Entre deux chimiothérapies, par exemple, je suis allée en Colombie avec deux amis. À l’Institut tropical d’Anvers, ils ont fait les gros yeux quand je suis venue chercher mon injection de gelée et que j’ai dit que j’étais en chimiothérapie ». (rires)

« Nous ne buvons plus de cava ni de vin bon marché. Nous ne buvons plus que du champagne ou de bonnes bouteilles provenant de la cave à vin de notre père. Même avec un banal spaghetti le vendredi après-midi, nous ouvrons une très bonne bouteille. J’en profite quand je peux, tant que je peux. Je ne peux plus me permettre de tergiverser. (rires) J’ai également visité tous les restaurants trois étoiles de Belgique avec mes deux sœurs. C’est une expérience incroyable : il y a vraiment de l’art dans l’assiette. Le contraste entre la propreté et la civilité qui règnent à l’entrée et l’ivresse qui règne à la sortie est hilarant. Je suis vraiment heureux que nous ayons pu faire cela ensemble. Maintenant, je n’ai plus d’appétit ».

Prendre le temps

« Lorsque le cancer a été déclaré incurable, j’ai réfléchi pour la première fois à ma mortalité. J’ai eu un déclic et j’ai décidé de changer de vie ». Pour beaucoup de gens, cela signifie faire des voyages fous, sauter d’un avion ou compléter une liste de choses à faire.
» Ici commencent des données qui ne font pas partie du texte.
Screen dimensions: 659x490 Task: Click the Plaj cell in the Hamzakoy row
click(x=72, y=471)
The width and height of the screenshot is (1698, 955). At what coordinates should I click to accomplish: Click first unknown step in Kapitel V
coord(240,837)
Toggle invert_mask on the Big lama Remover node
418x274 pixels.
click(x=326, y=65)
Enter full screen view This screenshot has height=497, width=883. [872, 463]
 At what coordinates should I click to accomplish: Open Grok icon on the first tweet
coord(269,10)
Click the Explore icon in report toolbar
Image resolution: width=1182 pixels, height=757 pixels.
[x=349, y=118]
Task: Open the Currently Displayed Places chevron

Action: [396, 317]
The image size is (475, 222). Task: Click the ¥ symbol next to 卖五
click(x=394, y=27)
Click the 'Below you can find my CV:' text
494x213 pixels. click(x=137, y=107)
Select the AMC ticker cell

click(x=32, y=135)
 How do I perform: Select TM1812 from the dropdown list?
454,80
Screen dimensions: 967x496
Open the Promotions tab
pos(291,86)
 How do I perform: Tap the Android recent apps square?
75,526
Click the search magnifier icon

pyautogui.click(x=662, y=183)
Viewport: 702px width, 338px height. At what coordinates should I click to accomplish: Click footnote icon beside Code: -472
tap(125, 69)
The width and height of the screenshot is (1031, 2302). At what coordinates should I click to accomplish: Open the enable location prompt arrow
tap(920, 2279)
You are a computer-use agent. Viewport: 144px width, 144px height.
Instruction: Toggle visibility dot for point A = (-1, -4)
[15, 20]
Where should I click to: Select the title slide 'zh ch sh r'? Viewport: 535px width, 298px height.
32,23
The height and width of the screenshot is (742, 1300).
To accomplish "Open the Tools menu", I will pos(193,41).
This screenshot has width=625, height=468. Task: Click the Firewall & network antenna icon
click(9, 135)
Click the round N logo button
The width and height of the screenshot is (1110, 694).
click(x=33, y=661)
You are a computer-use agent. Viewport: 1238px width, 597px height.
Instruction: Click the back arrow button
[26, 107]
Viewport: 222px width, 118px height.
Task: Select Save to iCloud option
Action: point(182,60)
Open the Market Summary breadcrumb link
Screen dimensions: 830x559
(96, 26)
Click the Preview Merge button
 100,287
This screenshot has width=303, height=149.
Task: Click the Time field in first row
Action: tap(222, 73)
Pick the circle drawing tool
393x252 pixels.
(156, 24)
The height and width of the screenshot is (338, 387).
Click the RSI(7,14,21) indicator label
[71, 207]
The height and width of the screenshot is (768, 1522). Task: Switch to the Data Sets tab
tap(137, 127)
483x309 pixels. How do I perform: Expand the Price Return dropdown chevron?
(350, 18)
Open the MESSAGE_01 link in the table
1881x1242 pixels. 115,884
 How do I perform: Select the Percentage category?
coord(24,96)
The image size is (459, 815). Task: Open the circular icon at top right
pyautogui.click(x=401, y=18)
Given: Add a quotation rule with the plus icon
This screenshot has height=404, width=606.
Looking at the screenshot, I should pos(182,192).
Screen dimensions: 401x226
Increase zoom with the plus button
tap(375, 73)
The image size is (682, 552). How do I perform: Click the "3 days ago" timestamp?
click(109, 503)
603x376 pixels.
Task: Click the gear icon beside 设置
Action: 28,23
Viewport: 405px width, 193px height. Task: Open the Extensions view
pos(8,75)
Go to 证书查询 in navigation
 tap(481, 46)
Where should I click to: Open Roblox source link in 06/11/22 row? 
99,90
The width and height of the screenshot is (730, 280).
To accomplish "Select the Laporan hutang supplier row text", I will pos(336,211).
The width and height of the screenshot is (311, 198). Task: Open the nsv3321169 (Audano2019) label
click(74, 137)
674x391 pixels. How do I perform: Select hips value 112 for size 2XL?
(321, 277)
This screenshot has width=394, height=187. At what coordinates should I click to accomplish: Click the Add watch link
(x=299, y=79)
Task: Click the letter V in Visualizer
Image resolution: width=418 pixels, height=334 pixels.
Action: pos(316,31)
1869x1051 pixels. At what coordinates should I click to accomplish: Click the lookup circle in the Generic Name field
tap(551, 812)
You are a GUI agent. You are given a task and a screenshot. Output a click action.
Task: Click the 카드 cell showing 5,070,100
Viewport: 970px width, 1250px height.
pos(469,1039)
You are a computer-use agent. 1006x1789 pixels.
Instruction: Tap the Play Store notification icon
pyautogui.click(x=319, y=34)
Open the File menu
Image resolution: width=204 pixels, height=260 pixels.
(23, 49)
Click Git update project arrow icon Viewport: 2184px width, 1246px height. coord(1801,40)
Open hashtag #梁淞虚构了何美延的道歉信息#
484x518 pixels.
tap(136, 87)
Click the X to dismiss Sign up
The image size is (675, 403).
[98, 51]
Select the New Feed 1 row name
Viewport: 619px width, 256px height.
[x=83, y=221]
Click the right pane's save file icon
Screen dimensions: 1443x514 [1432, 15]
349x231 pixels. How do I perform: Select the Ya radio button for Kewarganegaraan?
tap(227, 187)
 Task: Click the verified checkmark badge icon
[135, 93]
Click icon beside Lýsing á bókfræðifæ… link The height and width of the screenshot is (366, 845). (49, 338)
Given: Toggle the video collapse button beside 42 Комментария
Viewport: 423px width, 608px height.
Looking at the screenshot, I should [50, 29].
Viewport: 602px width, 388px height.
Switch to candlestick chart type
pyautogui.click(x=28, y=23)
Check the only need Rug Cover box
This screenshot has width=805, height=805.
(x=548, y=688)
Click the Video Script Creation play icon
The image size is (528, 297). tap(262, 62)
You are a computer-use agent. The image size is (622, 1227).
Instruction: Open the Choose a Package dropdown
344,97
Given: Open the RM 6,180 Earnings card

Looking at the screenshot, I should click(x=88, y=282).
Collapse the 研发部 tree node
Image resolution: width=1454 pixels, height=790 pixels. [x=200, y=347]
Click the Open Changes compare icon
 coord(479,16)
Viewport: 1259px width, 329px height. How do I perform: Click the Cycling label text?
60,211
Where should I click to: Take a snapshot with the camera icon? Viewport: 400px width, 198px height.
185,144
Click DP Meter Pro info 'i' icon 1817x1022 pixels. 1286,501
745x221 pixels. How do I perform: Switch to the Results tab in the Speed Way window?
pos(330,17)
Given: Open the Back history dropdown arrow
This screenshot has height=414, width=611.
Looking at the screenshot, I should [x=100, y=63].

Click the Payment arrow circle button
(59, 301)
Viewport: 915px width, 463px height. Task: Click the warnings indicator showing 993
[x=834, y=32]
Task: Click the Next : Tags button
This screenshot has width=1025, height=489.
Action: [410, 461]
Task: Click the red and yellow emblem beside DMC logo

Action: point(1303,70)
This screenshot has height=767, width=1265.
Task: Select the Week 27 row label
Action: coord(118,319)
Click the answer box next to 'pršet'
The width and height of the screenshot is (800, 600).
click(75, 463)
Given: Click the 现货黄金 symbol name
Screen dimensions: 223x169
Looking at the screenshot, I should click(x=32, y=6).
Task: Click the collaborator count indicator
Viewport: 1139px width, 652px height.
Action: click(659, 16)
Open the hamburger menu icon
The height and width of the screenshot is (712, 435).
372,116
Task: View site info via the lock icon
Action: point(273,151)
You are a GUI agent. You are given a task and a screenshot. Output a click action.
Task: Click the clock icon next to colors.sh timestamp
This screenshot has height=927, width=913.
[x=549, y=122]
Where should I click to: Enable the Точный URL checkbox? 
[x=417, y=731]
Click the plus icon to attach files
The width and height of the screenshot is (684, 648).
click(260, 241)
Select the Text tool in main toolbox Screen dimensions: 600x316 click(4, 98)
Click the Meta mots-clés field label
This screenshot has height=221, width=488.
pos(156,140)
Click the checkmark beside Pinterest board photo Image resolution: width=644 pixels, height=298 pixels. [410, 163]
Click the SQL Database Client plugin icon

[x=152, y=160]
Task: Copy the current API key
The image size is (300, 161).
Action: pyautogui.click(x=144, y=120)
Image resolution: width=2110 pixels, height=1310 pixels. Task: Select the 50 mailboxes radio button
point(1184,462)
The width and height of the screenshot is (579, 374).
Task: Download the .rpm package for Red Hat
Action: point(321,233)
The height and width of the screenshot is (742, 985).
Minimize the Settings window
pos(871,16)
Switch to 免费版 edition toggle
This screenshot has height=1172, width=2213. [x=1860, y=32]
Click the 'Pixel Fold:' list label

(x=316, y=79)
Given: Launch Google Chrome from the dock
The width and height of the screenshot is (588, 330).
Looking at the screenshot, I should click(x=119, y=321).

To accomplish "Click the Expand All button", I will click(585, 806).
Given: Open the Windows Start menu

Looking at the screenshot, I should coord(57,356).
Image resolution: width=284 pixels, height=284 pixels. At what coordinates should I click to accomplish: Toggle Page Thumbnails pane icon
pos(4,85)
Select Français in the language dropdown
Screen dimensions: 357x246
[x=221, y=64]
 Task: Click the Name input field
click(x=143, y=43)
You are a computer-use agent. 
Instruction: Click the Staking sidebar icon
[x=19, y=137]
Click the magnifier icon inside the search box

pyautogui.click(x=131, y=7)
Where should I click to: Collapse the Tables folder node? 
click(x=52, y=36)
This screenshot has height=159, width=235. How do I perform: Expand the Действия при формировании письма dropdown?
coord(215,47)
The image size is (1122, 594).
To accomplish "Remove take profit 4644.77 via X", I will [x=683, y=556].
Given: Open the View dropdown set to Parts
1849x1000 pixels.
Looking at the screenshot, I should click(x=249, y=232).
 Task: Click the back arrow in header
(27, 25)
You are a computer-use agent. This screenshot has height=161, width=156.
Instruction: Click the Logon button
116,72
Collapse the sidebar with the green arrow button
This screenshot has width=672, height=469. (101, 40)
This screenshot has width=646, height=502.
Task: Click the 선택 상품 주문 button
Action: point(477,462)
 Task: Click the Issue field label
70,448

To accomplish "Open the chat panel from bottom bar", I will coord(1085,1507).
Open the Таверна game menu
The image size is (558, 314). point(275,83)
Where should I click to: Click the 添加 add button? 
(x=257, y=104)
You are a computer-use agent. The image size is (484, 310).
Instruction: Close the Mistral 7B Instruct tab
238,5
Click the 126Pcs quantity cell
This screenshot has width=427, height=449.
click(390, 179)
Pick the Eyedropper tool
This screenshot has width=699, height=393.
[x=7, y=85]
 Jelle, qui travaillait comme producteur de films, a commencé par un emploi plutôt ennuyeux d’employé de banque. « J’avais l’habitude de dire que je ne voulais pas d’un travail de 9 à 5, mais en fait, on ne peut pas dire une chose pareille si on ne l’a jamais faite. J’ai donc postulé dans une banque.

Après le décès de notre père, je me suis plongé dans l’investissement et j’ai été accepté sans problème. Mon salaire a été multiplié par deux, mes vacances par mille et j’ai eu droit à toute une série d’avantages sociaux. Les premières semaines, je me suis senti comme un roi: j’ai fermé mon ordinateur portable à 16h30 et je n’ai pas reçu un seul coup de fil. C’est incroyable. Il n’y a rien qui puisse aller de travers après cinq heures du soir. J’avais du temps pour mes loisirs et mes amis. Fantastique, du moins pour un temps. » (rires)

Et ne pas craindre la fin

Il n’a pas peur de la mort. « La plupart des gens se sentent très mal à l’aise lorsque la mort s’approche trop près d’eux. J’ai moi-même trouvé une sorte de résignation. Je n’évite pas le sujet, mais je ne veux pas non plus qu’il domine toutes les conversations de mes derniers mois. Est-ce la bonne façon d’aborder le sujet ? Je n’en sais rien, j’ai moi-même très peu d’expérience de la mort ». (rires)

Un documentaire sur la vie de Jelle et de ses deux sœurs, Jente et Jasmin, est en cours de réalisation par A team productions, la société de production cinématographique pour laquelle Jelle lui-même travaillait. La date de diffusion n’est pas encore connue.